A 33-year public employee responded in an editorial of his own, writing that Andrews "tarnished" public employees.
He insults all hard-working municipal employees when he suggests that the corruption of top officials in the city of Bell is even remotely associated with the struggles of public sector union members to maintain livable wages and modest pensions.
OK, "livable wages" is a total BS phrase, as if the author is going to starve to death if he gets a 7 percent pay cut. He may have to give up some comforts, but his wage not being livable? Come on. But it gets worse from here.
But, the salaries and benefits of Ventura employees are already below the labor market, and Andrews knows this.
Wait a minute...the labor market (in this sense) is pretty much defined as what other cities are paying for the same work, correct? But the author JUST SAID that overcompensation in cities like Bell is not relevant. It almost sounds like the author wants to take into consideration what other cities are paying employees when it benefits him, and conveniently ignoring that when it doesn't!
What is often overlooked in all the political posturing is that the recent increases in pension costs are not the result of benefit increases. They are the fallout of the market crash of 2008-09 from which the California Public Employees' Retirement System (CalPERS) and other public pension funds are still recovering.Andrews should be advocating stricter regulations of Wall Street financial institutions that damaged our economy rather than scape-goating public employees, who, like the vast majority of American workers, are struggling to make ends meet.
Like the vast majority of American workers? The vast majority of American workers do not have cushy defined benefit retirement plans. For you private sector workers that don't know what that is, defined benefit means that the taxpayers chip into the pension fund to make up for any loss in market value of their retirement investments. Does that sound like YOUR 401K?
No, that's only for spoiled public employees, not "the vast majority of American workers."

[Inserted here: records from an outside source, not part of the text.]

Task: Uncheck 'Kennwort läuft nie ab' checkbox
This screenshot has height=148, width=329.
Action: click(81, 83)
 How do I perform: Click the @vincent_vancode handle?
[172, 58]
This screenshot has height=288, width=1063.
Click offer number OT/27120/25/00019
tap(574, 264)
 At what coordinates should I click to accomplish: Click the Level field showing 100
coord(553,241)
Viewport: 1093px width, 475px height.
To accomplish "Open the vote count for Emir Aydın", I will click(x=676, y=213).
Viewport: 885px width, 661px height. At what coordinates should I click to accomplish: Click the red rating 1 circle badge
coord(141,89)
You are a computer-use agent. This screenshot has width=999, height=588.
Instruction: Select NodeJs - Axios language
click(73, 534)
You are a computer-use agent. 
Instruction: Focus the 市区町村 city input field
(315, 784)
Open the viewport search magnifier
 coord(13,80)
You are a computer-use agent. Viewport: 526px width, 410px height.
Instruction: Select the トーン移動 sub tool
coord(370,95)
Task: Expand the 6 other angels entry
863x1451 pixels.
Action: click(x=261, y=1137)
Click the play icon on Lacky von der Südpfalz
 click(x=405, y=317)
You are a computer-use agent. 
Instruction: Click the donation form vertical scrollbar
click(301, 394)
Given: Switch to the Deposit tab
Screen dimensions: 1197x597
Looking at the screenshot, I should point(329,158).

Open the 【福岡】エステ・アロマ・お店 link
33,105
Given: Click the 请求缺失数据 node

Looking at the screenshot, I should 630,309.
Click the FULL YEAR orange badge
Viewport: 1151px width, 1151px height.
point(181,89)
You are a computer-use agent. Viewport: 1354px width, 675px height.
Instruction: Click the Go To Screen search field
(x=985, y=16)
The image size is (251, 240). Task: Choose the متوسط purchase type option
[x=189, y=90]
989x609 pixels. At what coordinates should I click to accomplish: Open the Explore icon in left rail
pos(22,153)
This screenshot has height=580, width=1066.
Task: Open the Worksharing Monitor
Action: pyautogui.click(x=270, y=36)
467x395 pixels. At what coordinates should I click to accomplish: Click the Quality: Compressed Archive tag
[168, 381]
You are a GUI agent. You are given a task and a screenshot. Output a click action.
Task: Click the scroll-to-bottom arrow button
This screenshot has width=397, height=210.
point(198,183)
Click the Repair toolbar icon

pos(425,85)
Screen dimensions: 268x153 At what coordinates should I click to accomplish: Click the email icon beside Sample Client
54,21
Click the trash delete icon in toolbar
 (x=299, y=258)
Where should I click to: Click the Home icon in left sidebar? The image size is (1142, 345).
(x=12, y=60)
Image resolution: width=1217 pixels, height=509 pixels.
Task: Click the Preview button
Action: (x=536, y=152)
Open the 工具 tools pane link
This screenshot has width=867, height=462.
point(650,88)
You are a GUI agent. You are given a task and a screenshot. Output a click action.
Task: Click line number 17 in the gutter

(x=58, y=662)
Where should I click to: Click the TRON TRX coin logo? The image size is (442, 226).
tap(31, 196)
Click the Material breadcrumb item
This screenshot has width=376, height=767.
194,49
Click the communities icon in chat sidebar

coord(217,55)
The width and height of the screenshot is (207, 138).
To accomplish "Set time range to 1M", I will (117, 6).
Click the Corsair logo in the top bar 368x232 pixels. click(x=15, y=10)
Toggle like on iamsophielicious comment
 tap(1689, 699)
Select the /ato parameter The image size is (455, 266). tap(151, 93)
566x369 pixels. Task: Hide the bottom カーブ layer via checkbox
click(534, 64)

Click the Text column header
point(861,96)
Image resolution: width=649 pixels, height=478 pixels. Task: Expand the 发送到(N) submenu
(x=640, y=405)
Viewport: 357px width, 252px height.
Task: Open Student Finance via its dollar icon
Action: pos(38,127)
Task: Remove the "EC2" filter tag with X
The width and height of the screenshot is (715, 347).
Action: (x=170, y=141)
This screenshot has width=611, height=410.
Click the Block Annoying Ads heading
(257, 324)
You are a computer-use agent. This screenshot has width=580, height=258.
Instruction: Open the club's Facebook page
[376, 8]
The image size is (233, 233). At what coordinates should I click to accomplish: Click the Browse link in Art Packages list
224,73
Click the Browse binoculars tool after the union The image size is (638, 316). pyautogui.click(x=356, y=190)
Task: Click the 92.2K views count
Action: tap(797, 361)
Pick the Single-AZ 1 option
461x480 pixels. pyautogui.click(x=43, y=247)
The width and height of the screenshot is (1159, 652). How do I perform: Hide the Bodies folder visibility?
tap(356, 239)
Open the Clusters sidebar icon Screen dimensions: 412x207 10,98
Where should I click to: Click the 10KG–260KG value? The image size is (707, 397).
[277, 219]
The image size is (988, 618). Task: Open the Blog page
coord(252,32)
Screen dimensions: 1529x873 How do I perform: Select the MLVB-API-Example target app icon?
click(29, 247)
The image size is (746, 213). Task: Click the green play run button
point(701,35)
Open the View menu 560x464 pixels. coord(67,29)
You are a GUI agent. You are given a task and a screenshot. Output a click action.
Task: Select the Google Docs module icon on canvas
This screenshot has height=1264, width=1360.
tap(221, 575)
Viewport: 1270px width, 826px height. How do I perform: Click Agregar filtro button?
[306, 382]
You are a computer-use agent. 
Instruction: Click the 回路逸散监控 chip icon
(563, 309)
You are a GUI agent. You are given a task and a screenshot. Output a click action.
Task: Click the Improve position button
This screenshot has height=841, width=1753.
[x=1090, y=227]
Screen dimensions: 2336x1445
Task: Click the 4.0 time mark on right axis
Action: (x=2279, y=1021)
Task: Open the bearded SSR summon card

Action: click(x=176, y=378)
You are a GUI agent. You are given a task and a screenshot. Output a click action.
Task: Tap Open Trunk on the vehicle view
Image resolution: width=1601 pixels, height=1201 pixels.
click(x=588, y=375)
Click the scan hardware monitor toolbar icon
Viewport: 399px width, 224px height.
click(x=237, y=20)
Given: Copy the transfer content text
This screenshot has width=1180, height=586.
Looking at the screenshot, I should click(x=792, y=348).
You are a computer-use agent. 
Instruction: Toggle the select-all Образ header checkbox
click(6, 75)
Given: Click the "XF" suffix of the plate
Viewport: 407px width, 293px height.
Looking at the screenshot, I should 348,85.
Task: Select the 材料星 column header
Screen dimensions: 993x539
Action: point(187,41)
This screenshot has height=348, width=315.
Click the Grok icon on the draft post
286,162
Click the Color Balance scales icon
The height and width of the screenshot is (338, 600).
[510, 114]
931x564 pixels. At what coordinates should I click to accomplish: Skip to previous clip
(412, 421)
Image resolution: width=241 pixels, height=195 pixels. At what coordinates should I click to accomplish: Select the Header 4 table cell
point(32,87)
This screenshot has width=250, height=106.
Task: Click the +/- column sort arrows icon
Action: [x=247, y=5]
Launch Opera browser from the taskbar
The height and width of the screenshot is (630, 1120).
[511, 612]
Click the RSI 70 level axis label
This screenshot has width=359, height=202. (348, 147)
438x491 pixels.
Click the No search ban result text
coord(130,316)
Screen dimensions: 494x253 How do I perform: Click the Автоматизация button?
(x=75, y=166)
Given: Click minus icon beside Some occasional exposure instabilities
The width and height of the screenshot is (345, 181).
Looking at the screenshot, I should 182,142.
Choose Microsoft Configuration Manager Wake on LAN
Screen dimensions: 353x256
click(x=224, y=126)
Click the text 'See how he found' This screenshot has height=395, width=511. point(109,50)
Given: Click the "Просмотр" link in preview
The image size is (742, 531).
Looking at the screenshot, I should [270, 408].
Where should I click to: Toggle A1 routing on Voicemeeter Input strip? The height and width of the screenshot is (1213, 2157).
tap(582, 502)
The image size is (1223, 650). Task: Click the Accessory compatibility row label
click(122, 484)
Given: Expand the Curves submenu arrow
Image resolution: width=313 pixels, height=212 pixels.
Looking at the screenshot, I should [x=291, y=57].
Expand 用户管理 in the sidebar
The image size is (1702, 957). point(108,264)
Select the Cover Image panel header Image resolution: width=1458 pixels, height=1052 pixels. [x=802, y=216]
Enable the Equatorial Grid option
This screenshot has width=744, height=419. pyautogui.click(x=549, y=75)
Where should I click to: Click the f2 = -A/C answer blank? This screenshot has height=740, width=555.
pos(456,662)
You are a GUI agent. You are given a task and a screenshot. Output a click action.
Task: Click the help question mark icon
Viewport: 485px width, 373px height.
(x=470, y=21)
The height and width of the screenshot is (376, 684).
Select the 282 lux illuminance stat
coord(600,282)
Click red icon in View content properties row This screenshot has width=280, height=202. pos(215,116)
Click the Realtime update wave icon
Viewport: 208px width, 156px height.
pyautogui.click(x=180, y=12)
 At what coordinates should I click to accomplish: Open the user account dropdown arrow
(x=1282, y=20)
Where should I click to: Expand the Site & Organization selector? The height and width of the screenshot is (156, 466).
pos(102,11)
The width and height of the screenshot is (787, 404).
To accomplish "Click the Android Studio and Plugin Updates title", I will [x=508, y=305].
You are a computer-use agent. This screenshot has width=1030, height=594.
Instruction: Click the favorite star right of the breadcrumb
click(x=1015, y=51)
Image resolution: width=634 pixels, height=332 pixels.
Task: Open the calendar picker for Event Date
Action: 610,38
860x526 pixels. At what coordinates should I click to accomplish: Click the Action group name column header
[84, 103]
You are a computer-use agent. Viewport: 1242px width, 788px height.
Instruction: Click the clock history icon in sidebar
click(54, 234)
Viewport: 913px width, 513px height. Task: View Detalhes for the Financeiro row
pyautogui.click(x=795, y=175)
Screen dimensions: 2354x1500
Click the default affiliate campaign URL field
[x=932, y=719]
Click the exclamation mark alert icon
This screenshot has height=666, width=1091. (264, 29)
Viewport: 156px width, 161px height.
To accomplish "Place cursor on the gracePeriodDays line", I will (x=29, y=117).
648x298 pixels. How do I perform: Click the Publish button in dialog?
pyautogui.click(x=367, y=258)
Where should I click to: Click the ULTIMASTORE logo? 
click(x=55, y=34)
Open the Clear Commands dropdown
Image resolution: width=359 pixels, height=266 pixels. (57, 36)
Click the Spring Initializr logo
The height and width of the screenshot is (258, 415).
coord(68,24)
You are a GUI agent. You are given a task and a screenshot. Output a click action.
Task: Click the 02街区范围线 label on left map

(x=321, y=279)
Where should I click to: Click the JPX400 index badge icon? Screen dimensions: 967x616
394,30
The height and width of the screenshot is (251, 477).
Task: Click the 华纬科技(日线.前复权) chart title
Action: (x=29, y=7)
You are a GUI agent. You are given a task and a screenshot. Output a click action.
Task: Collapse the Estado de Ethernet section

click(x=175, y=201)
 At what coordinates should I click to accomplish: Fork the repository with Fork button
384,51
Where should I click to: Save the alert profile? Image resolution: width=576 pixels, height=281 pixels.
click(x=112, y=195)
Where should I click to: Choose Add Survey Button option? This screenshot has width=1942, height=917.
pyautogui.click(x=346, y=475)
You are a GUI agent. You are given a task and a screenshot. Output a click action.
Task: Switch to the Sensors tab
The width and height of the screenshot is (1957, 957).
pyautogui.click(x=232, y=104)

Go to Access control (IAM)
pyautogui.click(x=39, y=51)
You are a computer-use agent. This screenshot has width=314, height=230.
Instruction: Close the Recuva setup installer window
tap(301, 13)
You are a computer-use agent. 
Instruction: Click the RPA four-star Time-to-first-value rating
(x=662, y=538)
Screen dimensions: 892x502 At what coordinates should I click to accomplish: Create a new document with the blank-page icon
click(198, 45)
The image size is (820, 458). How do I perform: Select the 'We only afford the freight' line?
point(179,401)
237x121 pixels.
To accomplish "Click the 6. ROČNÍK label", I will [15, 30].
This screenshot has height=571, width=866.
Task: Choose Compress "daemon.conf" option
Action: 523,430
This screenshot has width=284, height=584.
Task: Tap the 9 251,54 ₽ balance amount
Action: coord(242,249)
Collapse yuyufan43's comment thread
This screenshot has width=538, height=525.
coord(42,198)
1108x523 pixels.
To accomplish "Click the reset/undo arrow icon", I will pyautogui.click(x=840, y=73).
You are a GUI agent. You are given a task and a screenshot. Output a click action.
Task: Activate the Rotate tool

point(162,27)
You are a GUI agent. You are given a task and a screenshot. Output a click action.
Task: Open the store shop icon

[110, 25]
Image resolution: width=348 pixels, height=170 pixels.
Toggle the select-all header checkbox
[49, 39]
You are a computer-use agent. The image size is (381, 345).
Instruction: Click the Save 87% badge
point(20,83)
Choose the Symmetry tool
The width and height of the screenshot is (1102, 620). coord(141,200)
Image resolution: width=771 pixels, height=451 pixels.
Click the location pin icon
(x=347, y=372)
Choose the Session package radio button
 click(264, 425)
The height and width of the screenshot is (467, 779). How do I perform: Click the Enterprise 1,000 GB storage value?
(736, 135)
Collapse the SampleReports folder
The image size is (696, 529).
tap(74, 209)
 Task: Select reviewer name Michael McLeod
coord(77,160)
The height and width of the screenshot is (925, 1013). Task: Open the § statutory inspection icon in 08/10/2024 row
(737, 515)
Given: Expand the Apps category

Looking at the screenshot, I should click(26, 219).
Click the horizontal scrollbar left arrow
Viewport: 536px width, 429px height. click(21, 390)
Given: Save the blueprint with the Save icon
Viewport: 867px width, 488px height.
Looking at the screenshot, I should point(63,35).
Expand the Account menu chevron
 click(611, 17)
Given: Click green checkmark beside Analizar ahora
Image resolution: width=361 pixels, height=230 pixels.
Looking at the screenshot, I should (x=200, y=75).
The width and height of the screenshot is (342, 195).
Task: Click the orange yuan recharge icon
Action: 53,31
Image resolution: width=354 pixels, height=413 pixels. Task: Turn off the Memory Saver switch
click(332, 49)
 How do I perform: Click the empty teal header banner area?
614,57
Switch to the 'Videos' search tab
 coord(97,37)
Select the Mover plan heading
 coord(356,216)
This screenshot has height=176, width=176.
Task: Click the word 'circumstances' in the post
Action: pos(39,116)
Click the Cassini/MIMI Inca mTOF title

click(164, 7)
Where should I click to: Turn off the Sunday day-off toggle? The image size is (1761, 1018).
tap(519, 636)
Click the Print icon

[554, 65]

The councilman is confused. On the one hand, he states that "elected officials have a duty to the taxpayer to assure that what we pay is consistent with the labor market." But, he then proceeds to rail against "the error of leaders who argue that public agencies must offer pay equal to other cities to stay competitive." Which is it?
It's not Councilman Andrews that is confused. He says that elected officials have a duty to the taxpayer to pay public employees a wage that is consistent with the PRIVATE sector, not what other cities pay.
Of course, the author is a chapter president of SEIU, so maybe he has to say these things. I doubt by bringing his gripes to the public he'll engender much sympathy from regular Joe private sector workers. He certainly won't from this one.